2012-11-09

gravity


[French gravitéheaviness, from Old French, from Latin gravits, from gravisheavy; see gwer-1 in Indo-European roots.

small right corner of 36" x 36", Gravity -  in progress.


when i was a kid my favorite book was The Light Princess. this i my copy. it cost $1.25.



in the story, the princess loses her ability to be held by gravity.

i found this fascinating because gravity is the primary law of attraction. we gravitate to an earthy pull.
as a kid with a wild imagination, i fretted over the possibility to lose one's pull. 

but she floated and giggled and grew and played and found mischief.
without gravity, late at night, she would float down to her lake and swim, enjoying one of the second elements: water. water held her. a deep dark lake, bottomless and lucid only at the surface.
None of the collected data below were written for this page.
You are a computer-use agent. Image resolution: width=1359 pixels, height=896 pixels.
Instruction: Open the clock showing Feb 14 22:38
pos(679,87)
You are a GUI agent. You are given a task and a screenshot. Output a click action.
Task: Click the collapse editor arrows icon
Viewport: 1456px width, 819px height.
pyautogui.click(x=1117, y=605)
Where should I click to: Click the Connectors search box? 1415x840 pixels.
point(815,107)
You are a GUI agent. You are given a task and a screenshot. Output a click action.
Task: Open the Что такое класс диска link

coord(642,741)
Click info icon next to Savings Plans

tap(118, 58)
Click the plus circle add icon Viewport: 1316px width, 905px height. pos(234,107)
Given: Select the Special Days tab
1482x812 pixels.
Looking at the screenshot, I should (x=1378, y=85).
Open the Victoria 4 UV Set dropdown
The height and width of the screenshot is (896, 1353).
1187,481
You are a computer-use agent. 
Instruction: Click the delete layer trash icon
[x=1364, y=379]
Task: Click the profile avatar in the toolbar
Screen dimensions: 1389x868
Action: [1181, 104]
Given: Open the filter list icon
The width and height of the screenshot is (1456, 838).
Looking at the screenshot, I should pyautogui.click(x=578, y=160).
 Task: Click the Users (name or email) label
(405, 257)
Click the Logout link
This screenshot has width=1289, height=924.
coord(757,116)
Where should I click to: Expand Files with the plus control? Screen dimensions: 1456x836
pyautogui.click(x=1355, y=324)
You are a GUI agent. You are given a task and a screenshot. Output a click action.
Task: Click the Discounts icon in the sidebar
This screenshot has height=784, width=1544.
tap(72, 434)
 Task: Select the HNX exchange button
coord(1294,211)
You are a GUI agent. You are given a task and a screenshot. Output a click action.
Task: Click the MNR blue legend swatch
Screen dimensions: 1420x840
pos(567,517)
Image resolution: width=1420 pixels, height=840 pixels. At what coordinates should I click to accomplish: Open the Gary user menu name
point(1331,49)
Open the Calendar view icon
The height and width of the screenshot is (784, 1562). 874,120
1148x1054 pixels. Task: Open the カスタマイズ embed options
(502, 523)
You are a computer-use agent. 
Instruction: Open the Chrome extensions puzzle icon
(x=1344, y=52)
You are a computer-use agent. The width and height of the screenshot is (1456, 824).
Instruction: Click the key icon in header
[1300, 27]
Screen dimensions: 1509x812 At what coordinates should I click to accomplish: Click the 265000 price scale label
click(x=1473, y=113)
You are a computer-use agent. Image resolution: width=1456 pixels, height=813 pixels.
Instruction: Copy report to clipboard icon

without the law of attraction how would she find the dirt that makes us heavy and human: earth. 

without gravity how would she find love? 
without tactility at her feet how would she see with a whole body? 

i thought she had nothing and from nothing was free to create something. 
she finds love in a deep, dark lake. 
a volume so heavy and dark it mirrors the air. 
(of course there is a prince. of course he loves her for her darkness and light.)

but even later in the story, when she eventually reunites with the earth, every night she returns to the lake to float. weightless. 

what i still find attractive about this story, after 20 something years is that gravity would have gotten in her way as she grew.

so what does this have to do with painting? 

once gravity got in my way for years and years. it was good and i went on a journey. in the end the love of the deep, dark lake won. painting is my lake. i am ever more fascinated with the instability of ground, heaviness and our inability to truly contain the physical markers we hold dear to remain grounded: 

horizon lines 
(we never get there folks, the horizon is a wiggling, spinning construct. it is always in the distance).
di-urinal shifts in light and temperature
landscape as a constructed trope
cracks and fissures
surface as a tenuous film
the infinite expanse of scale
heaviness
sound as color.

we think we know what these things are, just as we are confident gravity will keep us safely bound to the heaviness of the ground. 

i am happy to announce i am back in my lake. painting full time, against gravity yet heavy, human and deeply curious.